Written request:
Please edit the listing below by replacing every "Click the" with "Select the" and leaving everything else unchanged. Omit the pictures from your answer.

======== Dataset extract ========

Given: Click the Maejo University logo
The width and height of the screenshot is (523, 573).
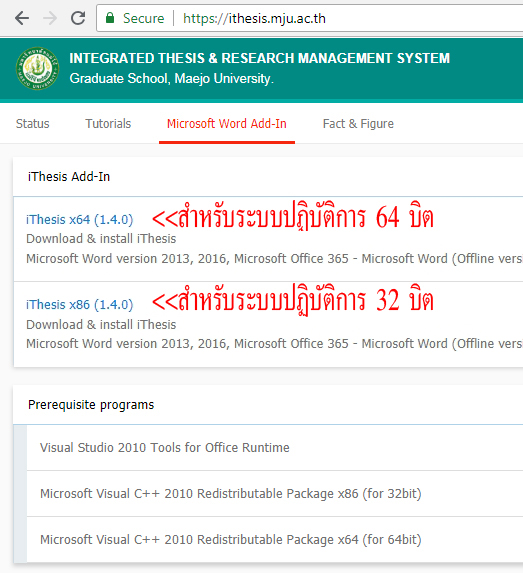Looking at the screenshot, I should (37, 68).
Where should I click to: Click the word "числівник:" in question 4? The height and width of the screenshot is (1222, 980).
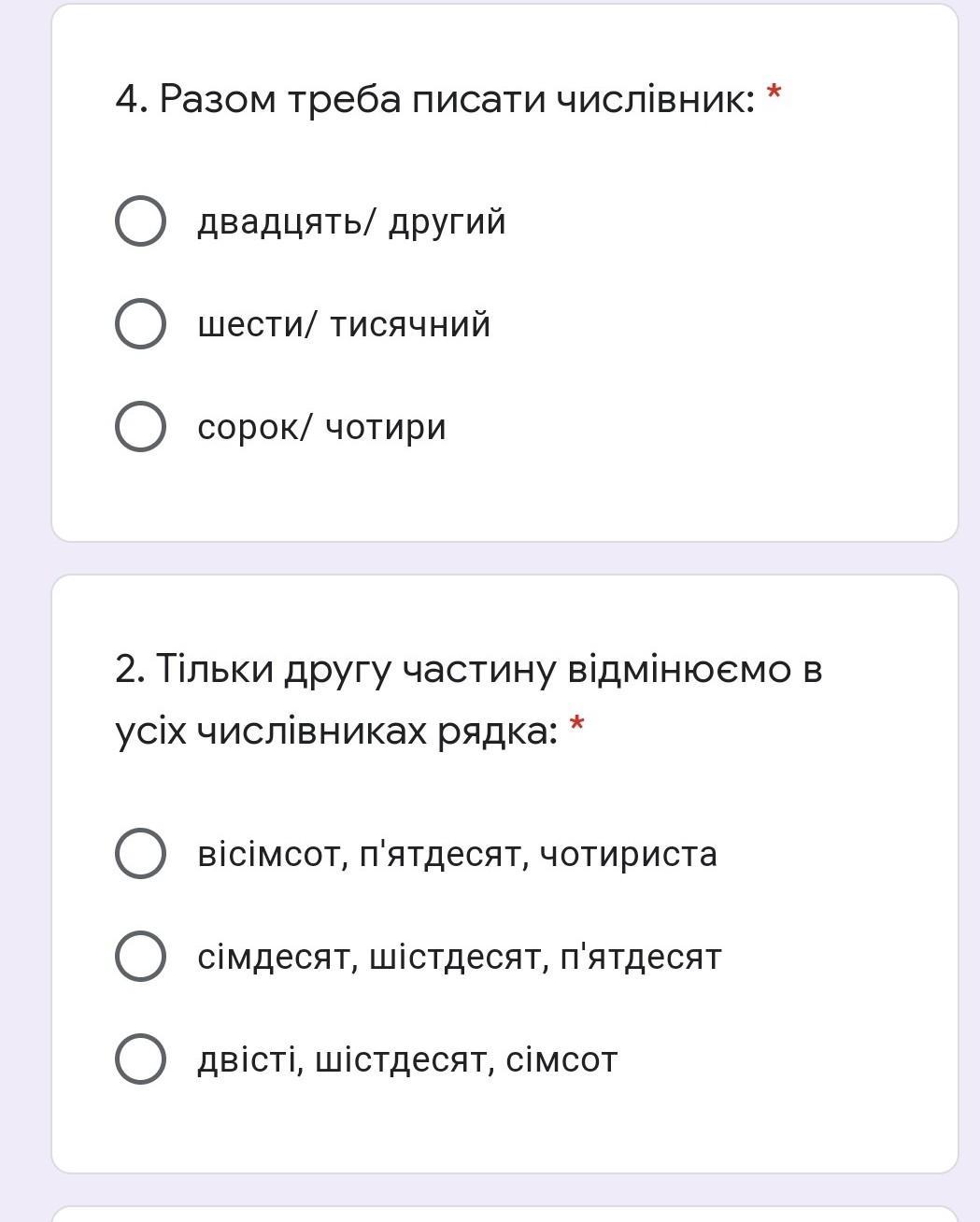coord(656,98)
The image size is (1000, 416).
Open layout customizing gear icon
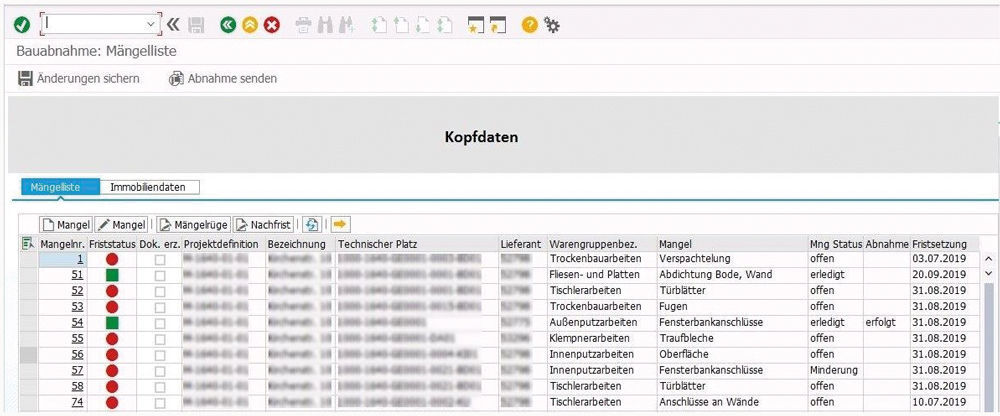552,24
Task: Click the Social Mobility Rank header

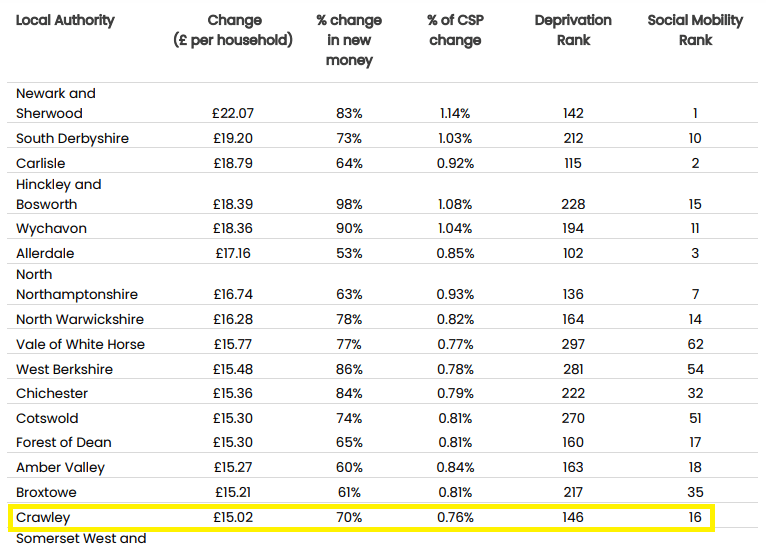Action: click(695, 30)
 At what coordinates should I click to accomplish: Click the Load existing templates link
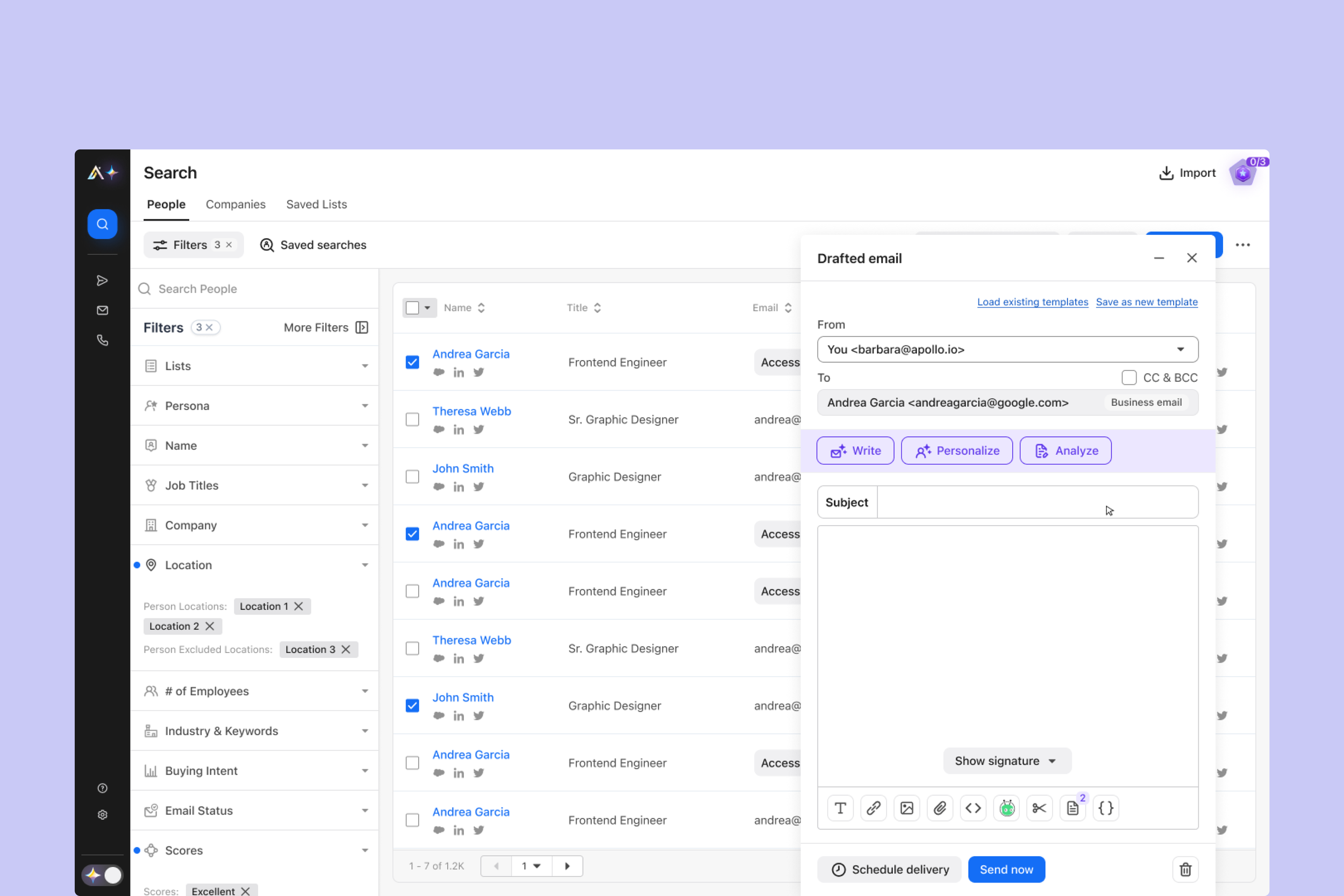1032,302
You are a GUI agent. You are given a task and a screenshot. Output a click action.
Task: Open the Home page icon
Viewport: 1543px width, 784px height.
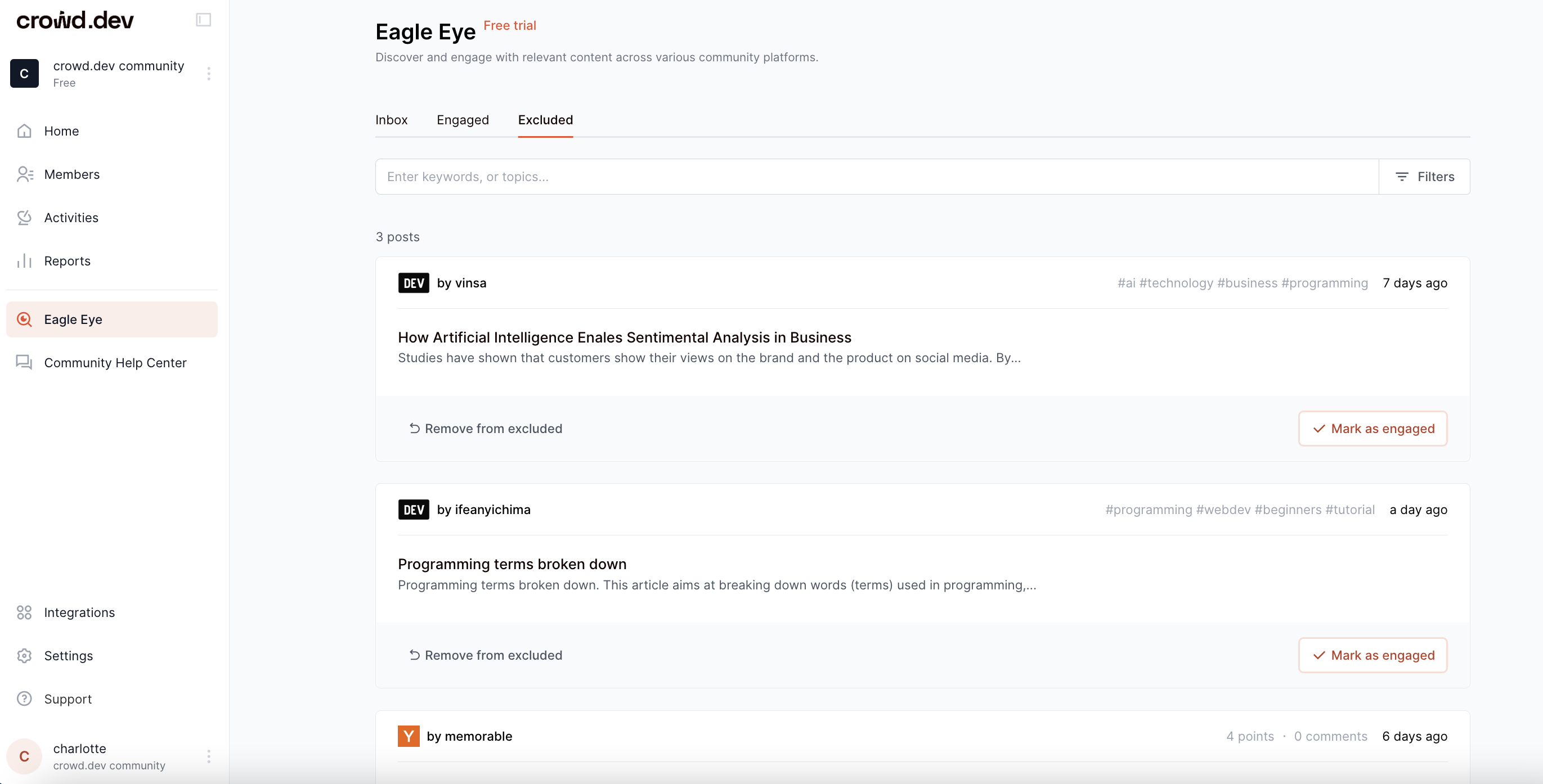24,130
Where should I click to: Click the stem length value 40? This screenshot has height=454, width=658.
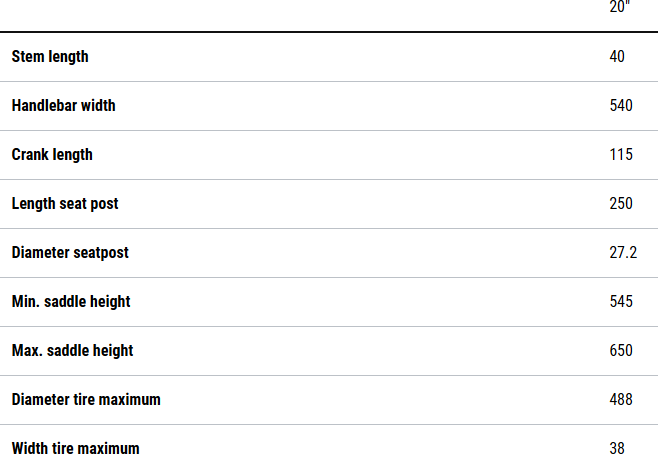pos(617,57)
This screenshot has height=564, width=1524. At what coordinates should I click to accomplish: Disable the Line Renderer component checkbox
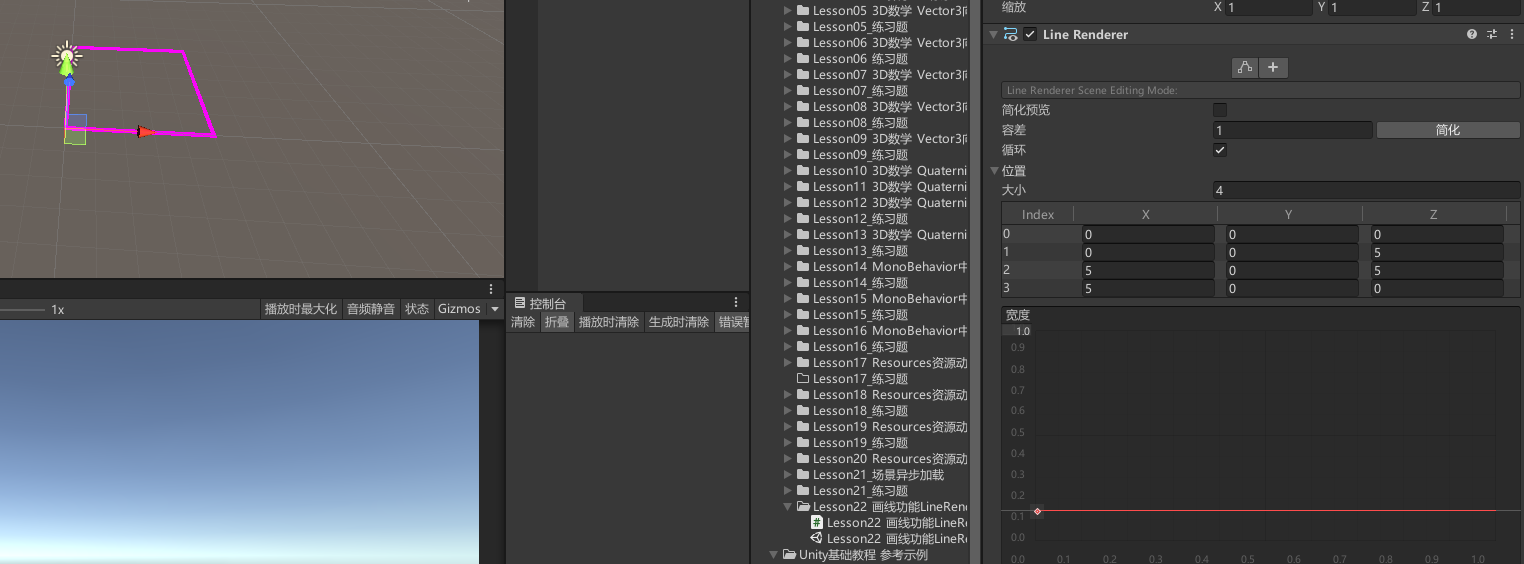click(x=1030, y=34)
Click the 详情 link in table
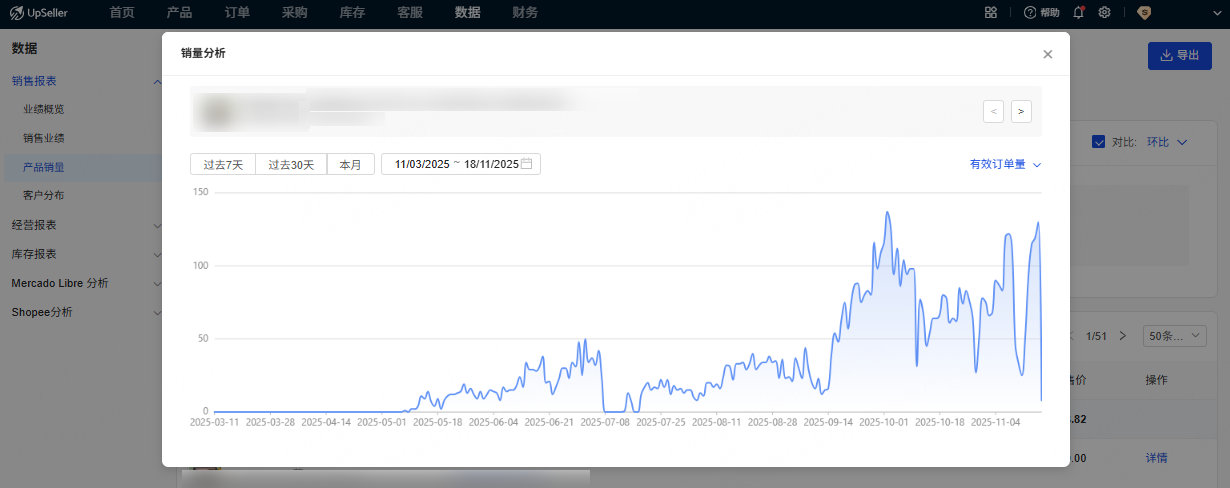Image resolution: width=1230 pixels, height=488 pixels. (1156, 458)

========

Output of the exercise:
Given: Select the Maejo University logo
The width and height of the screenshot is (523, 573).
Looking at the screenshot, I should (37, 68).
Where should I click to: Select the word "числівник:" in question 4? The height and width of the screenshot is (1222, 980).
coord(656,98)
The image size is (1000, 416).
Open layout customizing gear icon
552,24
Task: Select the Social Mobility Rank header

Action: click(695, 30)
 At what coordinates should I click to accomplish: Select the Load existing templates link
1032,302
You are a GUI agent. You are given a task and a screenshot. Output a click action.
Task: Open the Home page icon
Viewport: 1543px width, 784px height.
24,130
Where should I click to: Select the stem length value 40? This screenshot has height=454, width=658.
pos(617,57)
This screenshot has height=564, width=1524. At what coordinates should I click to accomplish: Disable the Line Renderer component checkbox
click(x=1030, y=34)
Select the 详情 link in table
Image resolution: width=1230 pixels, height=488 pixels. (1156, 458)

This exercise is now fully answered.